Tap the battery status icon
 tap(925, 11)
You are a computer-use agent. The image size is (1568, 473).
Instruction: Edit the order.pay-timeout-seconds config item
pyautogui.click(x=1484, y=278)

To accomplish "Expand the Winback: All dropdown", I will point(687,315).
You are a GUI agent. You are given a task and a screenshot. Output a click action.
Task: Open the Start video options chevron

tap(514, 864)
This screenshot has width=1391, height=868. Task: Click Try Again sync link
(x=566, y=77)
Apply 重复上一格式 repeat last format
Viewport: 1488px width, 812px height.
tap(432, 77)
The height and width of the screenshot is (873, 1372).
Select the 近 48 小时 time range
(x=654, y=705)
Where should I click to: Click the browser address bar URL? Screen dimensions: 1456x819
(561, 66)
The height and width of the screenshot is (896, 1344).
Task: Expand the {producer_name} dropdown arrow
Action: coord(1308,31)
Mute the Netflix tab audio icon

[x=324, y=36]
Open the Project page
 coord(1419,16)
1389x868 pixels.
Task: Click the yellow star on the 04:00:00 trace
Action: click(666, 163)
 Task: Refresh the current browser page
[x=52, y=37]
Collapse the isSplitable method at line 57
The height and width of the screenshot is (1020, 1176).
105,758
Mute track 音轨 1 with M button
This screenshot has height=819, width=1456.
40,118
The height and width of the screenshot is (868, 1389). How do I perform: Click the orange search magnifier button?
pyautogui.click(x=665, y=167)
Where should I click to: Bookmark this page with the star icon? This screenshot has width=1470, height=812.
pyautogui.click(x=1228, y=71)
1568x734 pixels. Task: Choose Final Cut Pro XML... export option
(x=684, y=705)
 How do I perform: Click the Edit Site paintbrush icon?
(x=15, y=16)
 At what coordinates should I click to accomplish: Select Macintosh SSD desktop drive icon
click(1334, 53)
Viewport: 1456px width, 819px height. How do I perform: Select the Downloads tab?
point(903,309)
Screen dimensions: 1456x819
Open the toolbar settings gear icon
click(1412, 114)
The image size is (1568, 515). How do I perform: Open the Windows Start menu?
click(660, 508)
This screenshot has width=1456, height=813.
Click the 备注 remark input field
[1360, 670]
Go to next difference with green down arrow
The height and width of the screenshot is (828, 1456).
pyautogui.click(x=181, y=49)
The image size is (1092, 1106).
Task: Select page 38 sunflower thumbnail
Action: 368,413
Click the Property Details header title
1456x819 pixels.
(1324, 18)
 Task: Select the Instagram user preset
------
- **Task requirements**:
The whole of the data must be given again, exactly as shown.

- **Solved exercise**:
Tap the battery status icon
 tap(925, 11)
You are a computer-use agent. The image size is (1568, 473).
Instruction: Edit the order.pay-timeout-seconds config item
pyautogui.click(x=1484, y=278)

To accomplish "Expand the Winback: All dropdown", I will point(687,315).
You are a GUI agent. You are given a task and a screenshot. Output a click action.
Task: Open the Start video options chevron

tap(514, 864)
This screenshot has width=1391, height=868. Task: Click Try Again sync link
(x=566, y=77)
Apply 重复上一格式 repeat last format
Viewport: 1488px width, 812px height.
tap(432, 77)
The height and width of the screenshot is (873, 1372).
Select the 近 48 小时 time range
(x=654, y=705)
Where should I click to: Click the browser address bar URL? Screen dimensions: 1456x819
(561, 66)
The height and width of the screenshot is (896, 1344).
Task: Expand the {producer_name} dropdown arrow
Action: coord(1308,31)
Mute the Netflix tab audio icon

[x=324, y=36]
Open the Project page
 coord(1419,16)
1389x868 pixels.
Task: Click the yellow star on the 04:00:00 trace
Action: click(666, 163)
 Task: Refresh the current browser page
[x=52, y=37]
Collapse the isSplitable method at line 57
The height and width of the screenshot is (1020, 1176).
105,758
Mute track 音轨 1 with M button
This screenshot has height=819, width=1456.
40,118
The height and width of the screenshot is (868, 1389). How do I perform: Click the orange search magnifier button?
pyautogui.click(x=665, y=167)
Where should I click to: Bookmark this page with the star icon? This screenshot has width=1470, height=812.
pyautogui.click(x=1228, y=71)
1568x734 pixels. Task: Choose Final Cut Pro XML... export option
(x=684, y=705)
 How do I perform: Click the Edit Site paintbrush icon?
(x=15, y=16)
 At what coordinates should I click to accomplish: Select Macintosh SSD desktop drive icon
click(1334, 53)
Viewport: 1456px width, 819px height. How do I perform: Select the Downloads tab?
point(903,309)
Screen dimensions: 1456x819
Open the toolbar settings gear icon
click(1412, 114)
The image size is (1568, 515). How do I perform: Open the Windows Start menu?
click(660, 508)
This screenshot has width=1456, height=813.
Click the 备注 remark input field
[1360, 670]
Go to next difference with green down arrow
The height and width of the screenshot is (828, 1456).
pyautogui.click(x=181, y=49)
The image size is (1092, 1106).
Task: Select page 38 sunflower thumbnail
Action: 368,413
Click the Property Details header title
1456x819 pixels.
(1324, 18)
 Task: Select the Instagram user preset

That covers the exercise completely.